Quantifying antioxidant activity of hydrophobic compounds using metal-mediated DNA damage

Andrea A E GaertnerHeeren GordhanNathan R PerronDaniel C WhiteheadJulia L. Brumaghim^*

• Clemson University Department of Chemistry, Clemson, United States

Cellular damage and death caused by oxidative stress by reactive oxygen species play an important role in disease development. Testing the ability of hydrophobic compounds to prevent radical-generated oxidative stress typically involves radical scavenging assays; however, these oxidative stress assays often do not accurately reflect biological outcomes. We present an in vitro assay that quantifiably evaluates the ability of hydrophobic compounds to prevent DNA damage, a biological endpoint that is linked to disease development. This gel electrophoresis assay enables evaluation of a wide range of hydrophobic compounds for metal-mediated hydroxyl radical damage prevention by using high-ethanol concentrations in electrophoretic conditions, and the effects of these high-ethanol conditions on iron-and copper-mediated DNA damage are established.
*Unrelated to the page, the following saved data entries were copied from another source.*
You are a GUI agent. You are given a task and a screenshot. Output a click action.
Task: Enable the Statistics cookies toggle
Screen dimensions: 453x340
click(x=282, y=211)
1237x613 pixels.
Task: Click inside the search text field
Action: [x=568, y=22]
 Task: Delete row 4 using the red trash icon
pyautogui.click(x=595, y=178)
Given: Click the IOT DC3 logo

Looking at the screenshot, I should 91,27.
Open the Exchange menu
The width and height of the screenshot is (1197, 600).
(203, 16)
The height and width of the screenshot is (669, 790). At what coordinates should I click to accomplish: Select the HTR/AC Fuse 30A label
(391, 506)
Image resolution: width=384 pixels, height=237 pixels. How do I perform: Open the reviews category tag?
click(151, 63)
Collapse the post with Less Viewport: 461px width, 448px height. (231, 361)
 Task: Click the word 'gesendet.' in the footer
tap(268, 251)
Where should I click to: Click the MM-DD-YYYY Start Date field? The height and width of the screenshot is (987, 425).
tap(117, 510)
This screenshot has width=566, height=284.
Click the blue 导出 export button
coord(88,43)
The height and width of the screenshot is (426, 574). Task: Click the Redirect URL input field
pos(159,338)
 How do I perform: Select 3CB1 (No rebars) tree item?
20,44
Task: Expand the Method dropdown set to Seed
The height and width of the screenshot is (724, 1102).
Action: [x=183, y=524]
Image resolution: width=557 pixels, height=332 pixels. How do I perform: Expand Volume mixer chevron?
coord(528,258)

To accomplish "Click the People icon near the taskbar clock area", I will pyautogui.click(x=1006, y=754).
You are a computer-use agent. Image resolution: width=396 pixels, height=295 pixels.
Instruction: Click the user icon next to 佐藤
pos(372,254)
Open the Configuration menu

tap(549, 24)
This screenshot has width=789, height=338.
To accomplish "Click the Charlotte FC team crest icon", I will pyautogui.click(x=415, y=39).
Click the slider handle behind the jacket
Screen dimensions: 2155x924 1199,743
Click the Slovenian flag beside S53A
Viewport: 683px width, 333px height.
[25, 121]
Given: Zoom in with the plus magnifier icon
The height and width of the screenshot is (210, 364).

This assay was used to compare the effects of metal-mediated DNA damage and its prevention by polyphenols, bipyridine, and selone antioxidant compounds as well as the radical scavenger edaravone. We also demonstrated that the well-studied glutathione peroxidase mimic ebselen and a group of ebselen derivatives prevent copper-mediated DNA damage with IC50 values in the 280 - 450 µM range. These same compounds do not inhibit iron-mediated DNA damage under similar conditions. This DNA-damage assay allows determination of antioxidant properties for hydrophobic antioxidants and drugs using a model system based on metal-mediated oxidative DNA damage, a primary cause of cell death.